> Excerpted data

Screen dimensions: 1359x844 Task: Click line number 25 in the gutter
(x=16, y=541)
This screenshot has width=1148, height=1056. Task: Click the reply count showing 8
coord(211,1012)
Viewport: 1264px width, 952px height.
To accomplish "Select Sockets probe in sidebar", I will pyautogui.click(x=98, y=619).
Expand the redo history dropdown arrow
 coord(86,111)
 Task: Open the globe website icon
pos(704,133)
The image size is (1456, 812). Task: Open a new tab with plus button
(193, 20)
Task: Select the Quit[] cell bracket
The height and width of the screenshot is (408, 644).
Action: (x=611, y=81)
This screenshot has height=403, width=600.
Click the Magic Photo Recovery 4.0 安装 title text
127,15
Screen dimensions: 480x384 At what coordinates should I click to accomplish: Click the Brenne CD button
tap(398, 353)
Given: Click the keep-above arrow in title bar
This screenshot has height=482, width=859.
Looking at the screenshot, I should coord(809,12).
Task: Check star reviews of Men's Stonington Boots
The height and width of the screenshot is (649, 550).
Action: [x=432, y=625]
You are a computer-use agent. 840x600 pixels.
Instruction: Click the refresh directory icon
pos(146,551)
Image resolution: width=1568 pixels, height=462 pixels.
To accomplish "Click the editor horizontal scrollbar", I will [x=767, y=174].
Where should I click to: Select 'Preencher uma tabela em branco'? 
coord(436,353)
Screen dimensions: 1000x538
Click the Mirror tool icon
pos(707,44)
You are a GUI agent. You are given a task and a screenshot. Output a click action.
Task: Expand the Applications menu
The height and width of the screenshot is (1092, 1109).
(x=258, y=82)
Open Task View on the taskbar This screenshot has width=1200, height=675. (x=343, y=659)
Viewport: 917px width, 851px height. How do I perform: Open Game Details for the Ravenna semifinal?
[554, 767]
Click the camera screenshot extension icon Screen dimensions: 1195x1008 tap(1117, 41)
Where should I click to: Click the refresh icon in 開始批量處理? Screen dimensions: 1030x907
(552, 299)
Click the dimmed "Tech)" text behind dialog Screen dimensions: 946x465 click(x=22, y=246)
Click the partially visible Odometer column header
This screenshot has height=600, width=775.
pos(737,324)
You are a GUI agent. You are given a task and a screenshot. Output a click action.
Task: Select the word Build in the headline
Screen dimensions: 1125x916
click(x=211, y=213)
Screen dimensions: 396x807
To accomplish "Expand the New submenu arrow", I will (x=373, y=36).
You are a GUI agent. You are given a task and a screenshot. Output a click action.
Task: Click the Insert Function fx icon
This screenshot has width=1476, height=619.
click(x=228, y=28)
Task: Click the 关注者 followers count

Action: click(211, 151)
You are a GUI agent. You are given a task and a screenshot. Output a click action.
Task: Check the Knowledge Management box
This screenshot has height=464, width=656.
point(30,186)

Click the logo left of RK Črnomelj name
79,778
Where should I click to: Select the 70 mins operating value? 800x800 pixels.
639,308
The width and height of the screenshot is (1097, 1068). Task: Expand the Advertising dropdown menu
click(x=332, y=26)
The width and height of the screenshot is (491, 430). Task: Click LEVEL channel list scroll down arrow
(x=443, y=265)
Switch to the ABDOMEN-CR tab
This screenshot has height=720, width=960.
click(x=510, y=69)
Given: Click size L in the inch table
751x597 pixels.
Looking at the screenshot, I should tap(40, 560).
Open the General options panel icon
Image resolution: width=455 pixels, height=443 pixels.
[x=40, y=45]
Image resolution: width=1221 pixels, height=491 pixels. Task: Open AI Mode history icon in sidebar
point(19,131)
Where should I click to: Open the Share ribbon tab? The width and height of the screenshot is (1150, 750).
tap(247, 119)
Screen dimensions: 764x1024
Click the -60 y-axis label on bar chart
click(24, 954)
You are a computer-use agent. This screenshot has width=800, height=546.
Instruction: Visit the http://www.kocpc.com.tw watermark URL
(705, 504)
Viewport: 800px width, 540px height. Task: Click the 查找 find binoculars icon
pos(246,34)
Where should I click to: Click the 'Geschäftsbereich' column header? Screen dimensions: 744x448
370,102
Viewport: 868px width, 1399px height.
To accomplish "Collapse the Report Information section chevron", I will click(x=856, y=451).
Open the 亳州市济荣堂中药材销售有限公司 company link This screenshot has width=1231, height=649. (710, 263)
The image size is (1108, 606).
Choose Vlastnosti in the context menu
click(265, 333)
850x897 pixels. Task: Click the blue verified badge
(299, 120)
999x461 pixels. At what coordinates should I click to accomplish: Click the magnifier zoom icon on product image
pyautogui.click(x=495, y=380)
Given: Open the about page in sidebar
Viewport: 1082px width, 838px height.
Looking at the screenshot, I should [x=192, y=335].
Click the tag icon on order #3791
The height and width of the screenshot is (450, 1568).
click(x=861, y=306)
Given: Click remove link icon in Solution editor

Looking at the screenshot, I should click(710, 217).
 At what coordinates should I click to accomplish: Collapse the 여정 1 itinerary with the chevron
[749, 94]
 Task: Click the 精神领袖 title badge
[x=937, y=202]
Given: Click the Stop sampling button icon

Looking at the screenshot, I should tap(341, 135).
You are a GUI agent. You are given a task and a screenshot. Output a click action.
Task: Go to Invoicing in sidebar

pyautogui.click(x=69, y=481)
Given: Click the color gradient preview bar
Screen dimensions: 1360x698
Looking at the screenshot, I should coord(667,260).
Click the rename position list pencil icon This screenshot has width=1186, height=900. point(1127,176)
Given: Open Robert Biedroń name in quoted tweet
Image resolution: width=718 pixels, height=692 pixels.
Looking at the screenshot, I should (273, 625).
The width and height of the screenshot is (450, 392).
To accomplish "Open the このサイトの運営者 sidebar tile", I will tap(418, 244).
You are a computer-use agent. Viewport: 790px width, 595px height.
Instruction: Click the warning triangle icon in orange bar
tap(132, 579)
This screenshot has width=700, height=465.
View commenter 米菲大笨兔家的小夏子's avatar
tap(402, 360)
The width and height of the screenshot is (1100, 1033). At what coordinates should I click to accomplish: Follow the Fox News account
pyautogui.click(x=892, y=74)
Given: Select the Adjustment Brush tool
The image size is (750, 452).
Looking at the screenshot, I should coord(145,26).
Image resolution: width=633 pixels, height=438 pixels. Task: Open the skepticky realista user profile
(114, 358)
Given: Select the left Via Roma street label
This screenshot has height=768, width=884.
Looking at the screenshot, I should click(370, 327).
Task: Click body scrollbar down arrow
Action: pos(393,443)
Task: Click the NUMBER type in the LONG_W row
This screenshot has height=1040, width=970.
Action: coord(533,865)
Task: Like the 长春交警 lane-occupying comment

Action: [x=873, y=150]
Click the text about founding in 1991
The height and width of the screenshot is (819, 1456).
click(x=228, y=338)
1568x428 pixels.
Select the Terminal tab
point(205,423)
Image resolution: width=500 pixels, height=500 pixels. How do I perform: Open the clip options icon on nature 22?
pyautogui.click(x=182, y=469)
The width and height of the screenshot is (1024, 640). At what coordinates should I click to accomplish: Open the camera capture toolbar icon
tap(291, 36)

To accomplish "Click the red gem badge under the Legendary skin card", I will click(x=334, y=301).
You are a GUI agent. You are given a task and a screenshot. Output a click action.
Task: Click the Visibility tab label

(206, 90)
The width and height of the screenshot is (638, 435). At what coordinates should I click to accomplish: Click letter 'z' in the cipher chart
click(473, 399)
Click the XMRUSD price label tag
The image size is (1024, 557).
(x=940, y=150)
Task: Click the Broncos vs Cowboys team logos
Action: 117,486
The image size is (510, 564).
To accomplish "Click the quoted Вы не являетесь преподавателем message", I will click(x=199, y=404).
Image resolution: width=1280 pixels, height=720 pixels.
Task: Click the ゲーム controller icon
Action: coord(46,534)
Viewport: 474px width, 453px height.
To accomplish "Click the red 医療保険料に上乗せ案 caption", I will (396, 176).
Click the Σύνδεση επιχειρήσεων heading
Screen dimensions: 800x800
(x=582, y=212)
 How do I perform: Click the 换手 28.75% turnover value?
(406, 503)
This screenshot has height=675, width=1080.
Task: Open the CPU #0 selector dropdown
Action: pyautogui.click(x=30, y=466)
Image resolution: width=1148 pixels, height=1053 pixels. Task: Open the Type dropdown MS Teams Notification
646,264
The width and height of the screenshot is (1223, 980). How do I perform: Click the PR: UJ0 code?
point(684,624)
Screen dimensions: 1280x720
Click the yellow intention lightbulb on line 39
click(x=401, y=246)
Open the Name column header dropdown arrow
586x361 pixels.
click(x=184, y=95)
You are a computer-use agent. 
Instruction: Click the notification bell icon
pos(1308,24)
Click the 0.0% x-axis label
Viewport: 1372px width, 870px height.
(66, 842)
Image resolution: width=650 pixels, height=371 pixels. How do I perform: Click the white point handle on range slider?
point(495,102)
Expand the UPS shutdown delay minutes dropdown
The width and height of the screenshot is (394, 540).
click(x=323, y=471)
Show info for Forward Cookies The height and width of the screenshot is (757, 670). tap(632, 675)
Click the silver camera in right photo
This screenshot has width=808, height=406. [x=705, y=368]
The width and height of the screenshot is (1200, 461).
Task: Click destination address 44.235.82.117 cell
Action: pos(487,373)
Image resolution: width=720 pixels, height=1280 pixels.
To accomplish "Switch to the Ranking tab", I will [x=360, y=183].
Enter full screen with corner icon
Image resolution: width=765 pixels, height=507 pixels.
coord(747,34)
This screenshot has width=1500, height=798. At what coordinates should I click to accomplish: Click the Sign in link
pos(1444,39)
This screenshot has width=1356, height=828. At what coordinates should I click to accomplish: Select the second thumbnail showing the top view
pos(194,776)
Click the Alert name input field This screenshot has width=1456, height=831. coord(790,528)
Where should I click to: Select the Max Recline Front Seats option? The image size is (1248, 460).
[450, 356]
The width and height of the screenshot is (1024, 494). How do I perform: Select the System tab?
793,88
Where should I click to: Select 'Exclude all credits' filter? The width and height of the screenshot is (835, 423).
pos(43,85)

> Exercise details
Above this task is a listing. Restate, word for word and with nothing added, the lines from the one with "Task: Click the Visibility tab label" through the one with "Open the Name column header dropdown arrow".

> Written answer
Task: Click the Visibility tab label

(206, 90)
The width and height of the screenshot is (638, 435). At what coordinates should I click to accomplish: Click letter 'z' in the cipher chart
click(473, 399)
Click the XMRUSD price label tag
The image size is (1024, 557).
(x=940, y=150)
Task: Click the Broncos vs Cowboys team logos
Action: 117,486
The image size is (510, 564).
To accomplish "Click the quoted Вы не являетесь преподавателем message", I will click(x=199, y=404).
Image resolution: width=1280 pixels, height=720 pixels.
Task: Click the ゲーム controller icon
Action: coord(46,534)
Viewport: 474px width, 453px height.
To accomplish "Click the red 医療保険料に上乗せ案 caption", I will (396, 176).
Click the Σύνδεση επιχειρήσεων heading
Screen dimensions: 800x800
(x=582, y=212)
 How do I perform: Click the 换手 28.75% turnover value?
(406, 503)
This screenshot has height=675, width=1080.
Task: Open the CPU #0 selector dropdown
Action: pyautogui.click(x=30, y=466)
Image resolution: width=1148 pixels, height=1053 pixels. Task: Open the Type dropdown MS Teams Notification
646,264
The width and height of the screenshot is (1223, 980). How do I perform: Click the PR: UJ0 code?
point(684,624)
Screen dimensions: 1280x720
Click the yellow intention lightbulb on line 39
click(x=401, y=246)
Open the Name column header dropdown arrow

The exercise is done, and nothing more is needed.